Over the past four years, I have learned that inclusion of a 2E child is not intuitive, even in a more relaxed, homeschool co-op setting. Read on for basic accommodations for students with special needs – I share them as a help to those who teach exceptional children and for the parents who love them.
6 Ways to Accommodate the Special Needs Child in Your Homeschool Co-op
Physical activity: when a student is fidgety, full of energy, or just can’t sit still
- use movement-oriented activities
- throw a ball during discussions (the person holding the ball has the opportunity to speak)
- implement learning stations
- change the physical setting every 15 minutes
- move the desks into small groups or circles
- gather as a group on the floor
- take the class outside
- offer the use of fiddle objects
- squeeze balls
- bounce bands
Emotional sensitivity: when a student is anxious or highly sensitive
- give 10, 5 and 2-minute warnings to signal the end of an activity
- establish a student/mentor signal to be used when the student feels uncomfortable and needs a break
- provide reassurance of the student’s safety, especially in triggering situations (loud noises, approaching storms, etc.)
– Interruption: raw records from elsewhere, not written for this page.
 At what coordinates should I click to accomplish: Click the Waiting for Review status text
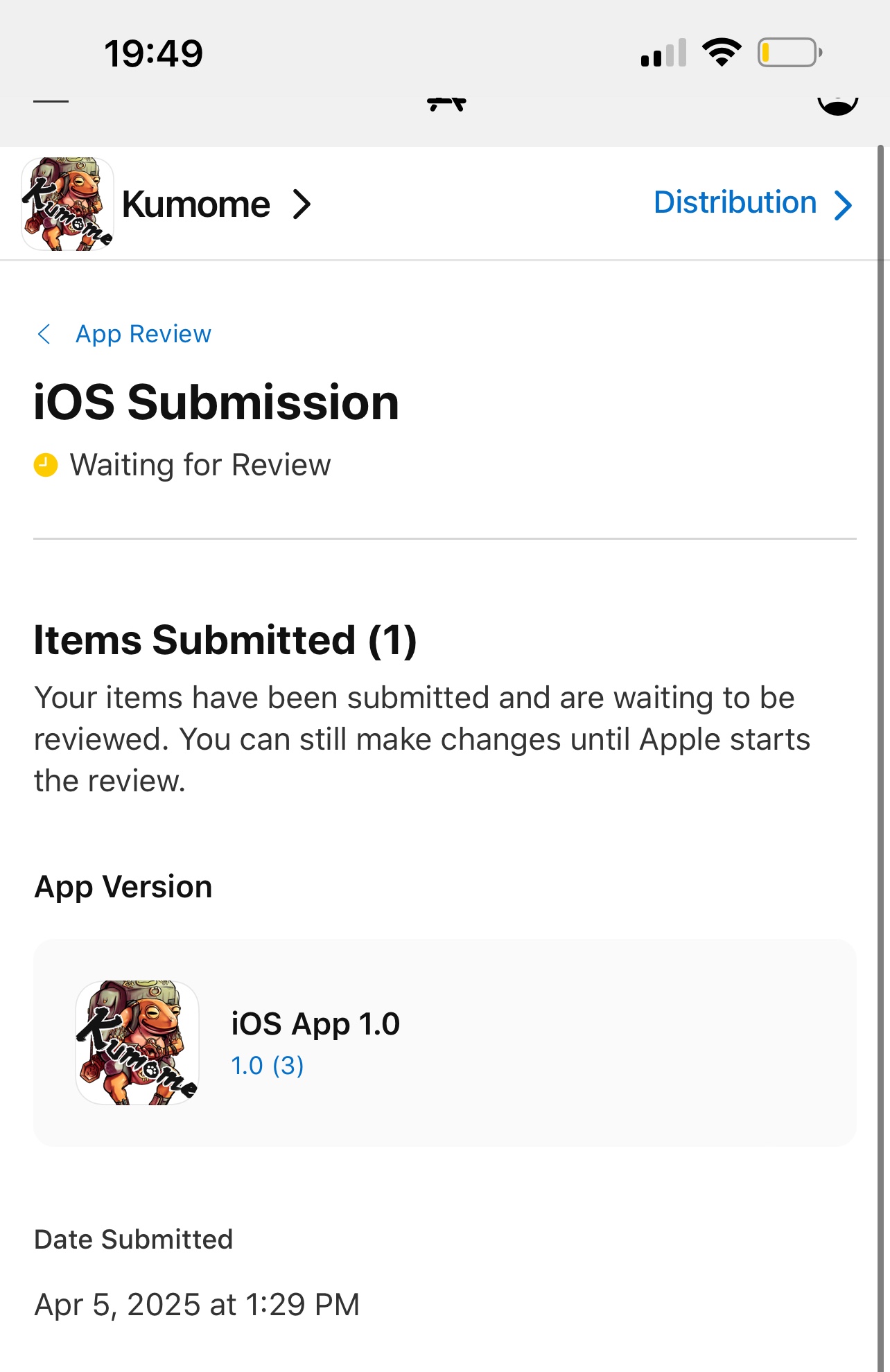[200, 465]
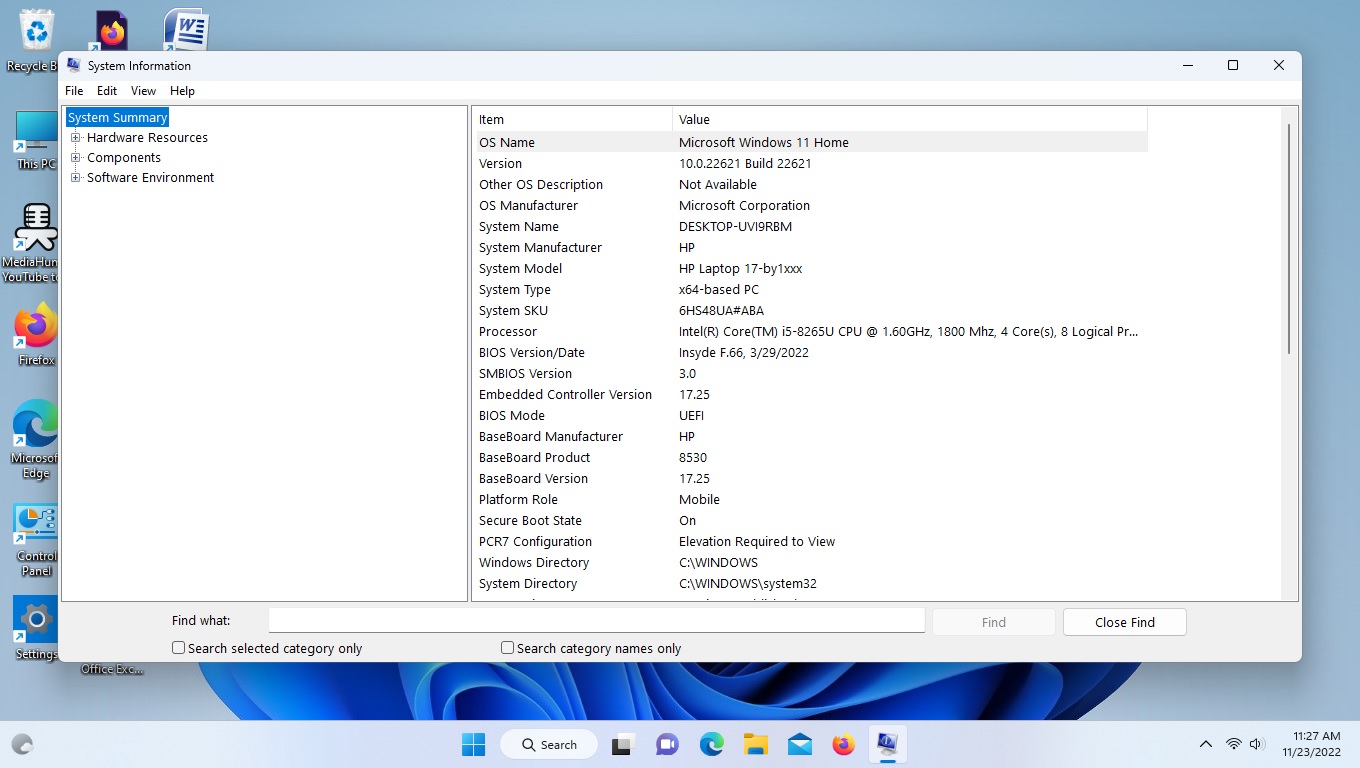The width and height of the screenshot is (1360, 768).
Task: Expand the Software Environment node
Action: tap(77, 177)
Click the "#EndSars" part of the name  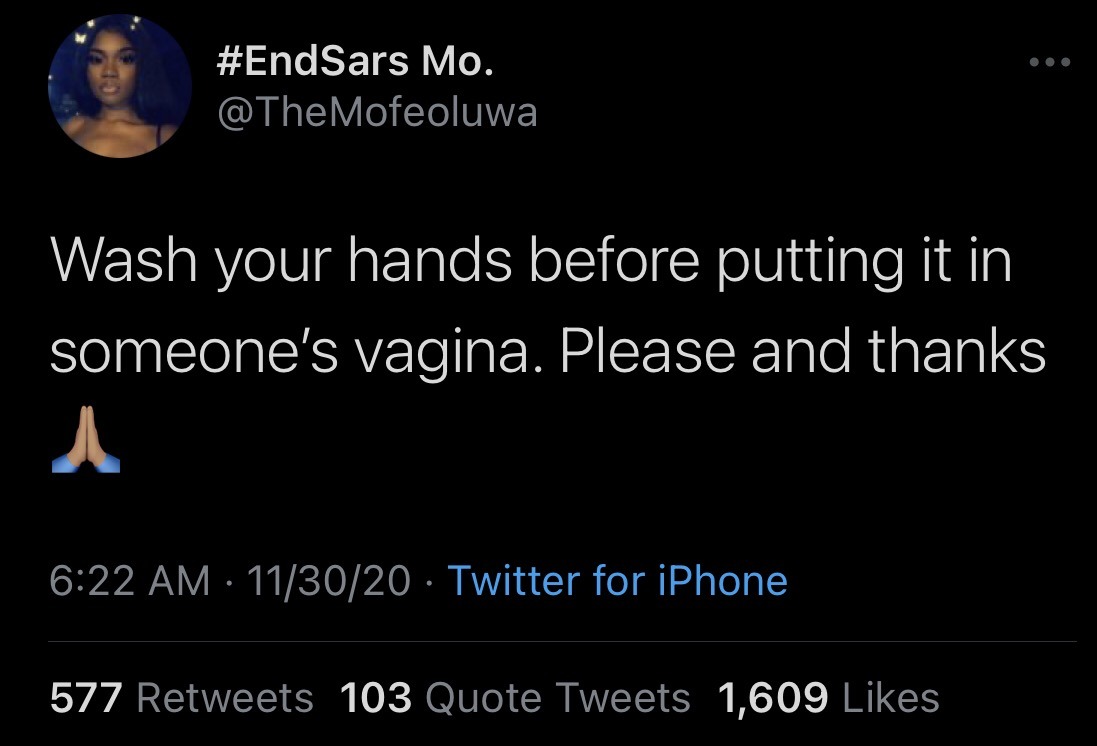pos(313,64)
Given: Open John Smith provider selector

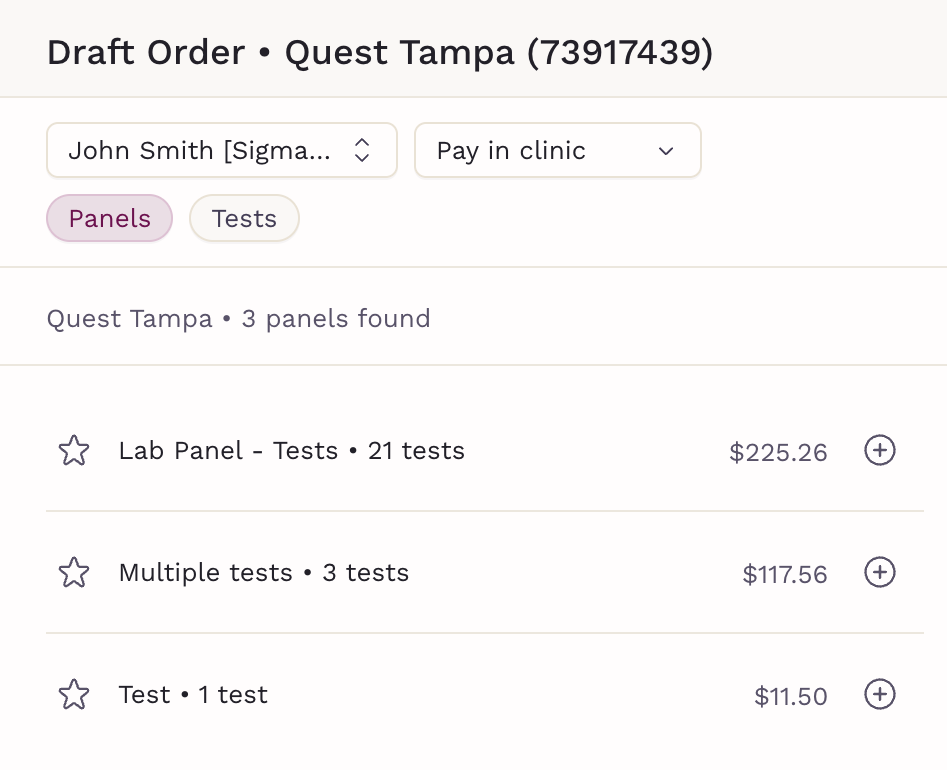Looking at the screenshot, I should [x=200, y=151].
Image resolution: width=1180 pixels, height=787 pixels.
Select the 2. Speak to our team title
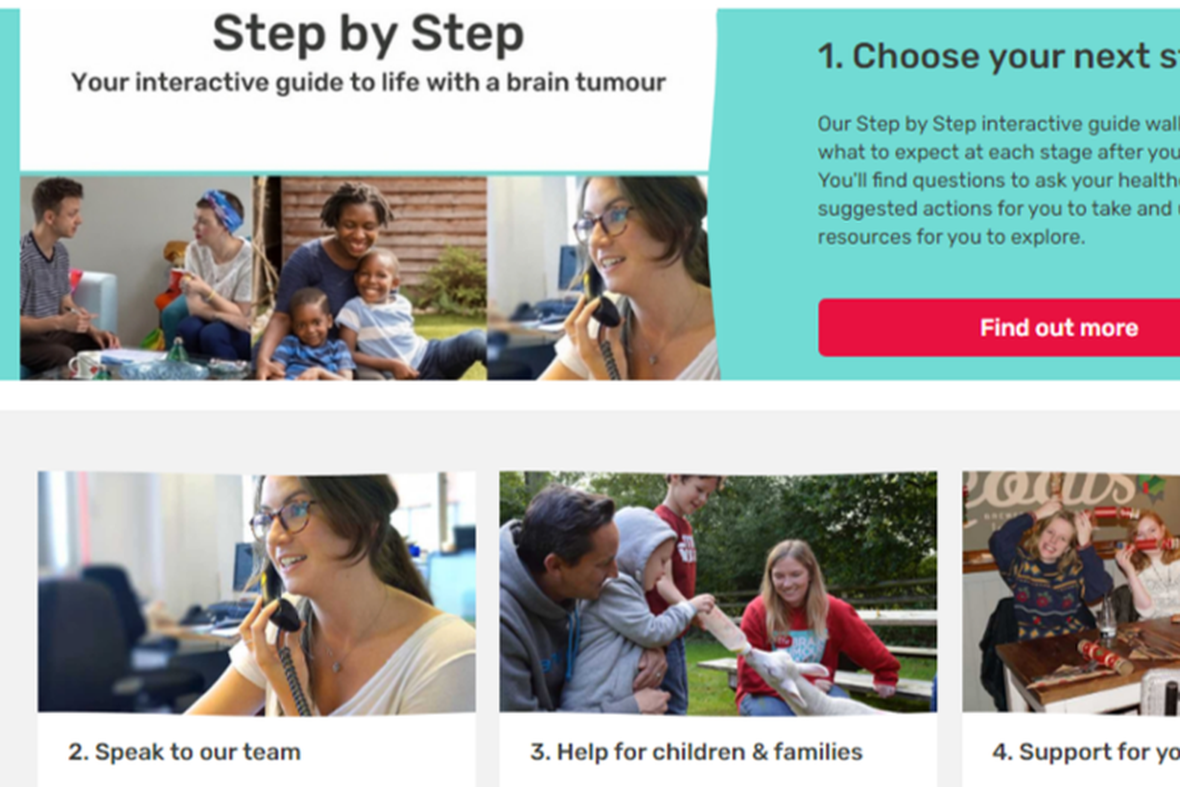pos(184,752)
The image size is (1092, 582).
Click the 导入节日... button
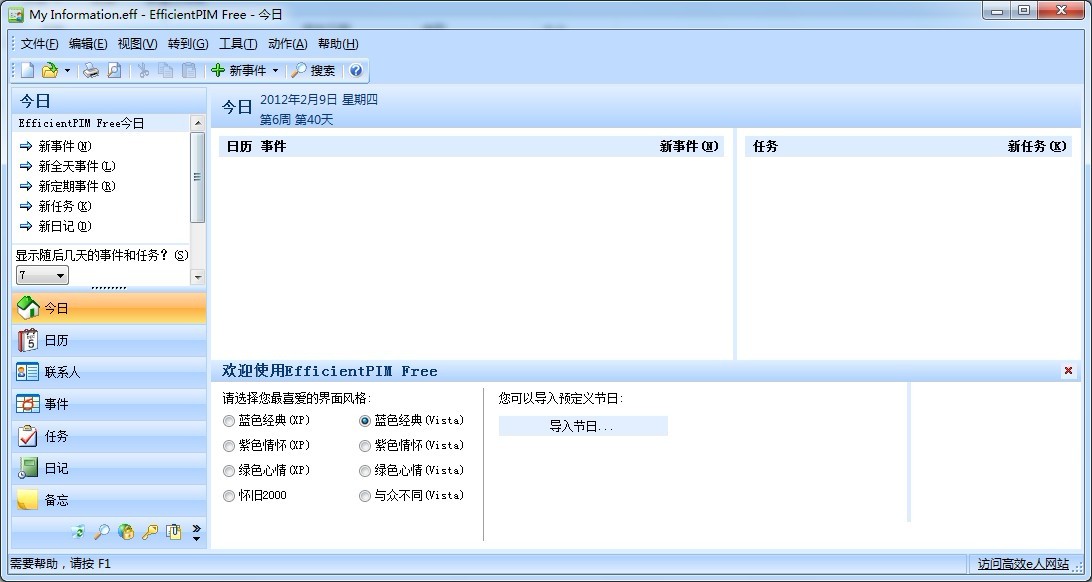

- provide advance notice of sensitive subjects and the opportunity to opt out (perhaps by visiting another class or doing a quiet activity)
- teach appropriate conflict resolution skills; encourage empathy among students
Active imagination: when a child is unfocused or easily distracted
- realize it is not a rejection of your teaching methods or the subject matter
- encourage the student to write about or draw what she is imagining.
- encourage the student to daydream appropriately (that is, in line with the subject matter) and use coping mechanisms (doodling; writing) to keep focus on the subject at hand
Sensory sensitivity: when a child develops challenging or distracting behaviors
- encourage the use of a chewy or a stick of gum (provides an alternative to chewing on paper, pens, erasers and the like)
- provide a refuge from bright lights, loud noises or chaotic situations (like a quiet activity room alternative during indoor play time or assemblies)
- set up appropriate alternatives for all students, such as a reading corner with squishy chairs or a comfy blanket (especially helpful for sensory seekers – students who crave movement or sensory stimulation
- provide opportunities for physical activity: movement helps sensory kids integrate their body systems
Fine motor deficit: when writing or other fine motor skills are challenging
- allow extra time to complete assignments
- allow the student to type or dictate written work
Intellectual intensity: when a child exhibits hyper focus or asks challenging questions
- encourage the student to carry her interest over into the next subject (e.g.: “I know you are very interested in animal behavior. How might your favorite animal survive in this habitat/act in this story/respond to this song/write for this assignment?)
- provide ample warning before transitioning from one subject to the next
- approach challenging questions as a learning opportunity for the group; consider crowdsourcing an answer or turning it into a research project
I know that the prospect of accommodation can be daunting, and it is tempting to say that the child will simply have to learn to fit in. It is also easy to assume that accommodations might provide an unfair advantage to some students while inconveniencing others. As the mother of a special needs student and a classroom teacher, however, my experience has been different. Accommodations are not special treatment. Rather, they are a way to level the playing field, giving all students an opportunity for success. I hope the suggestions above will act as a foundation for positive experiences across ability and challenge levels. Every child deserves a chance to succeed.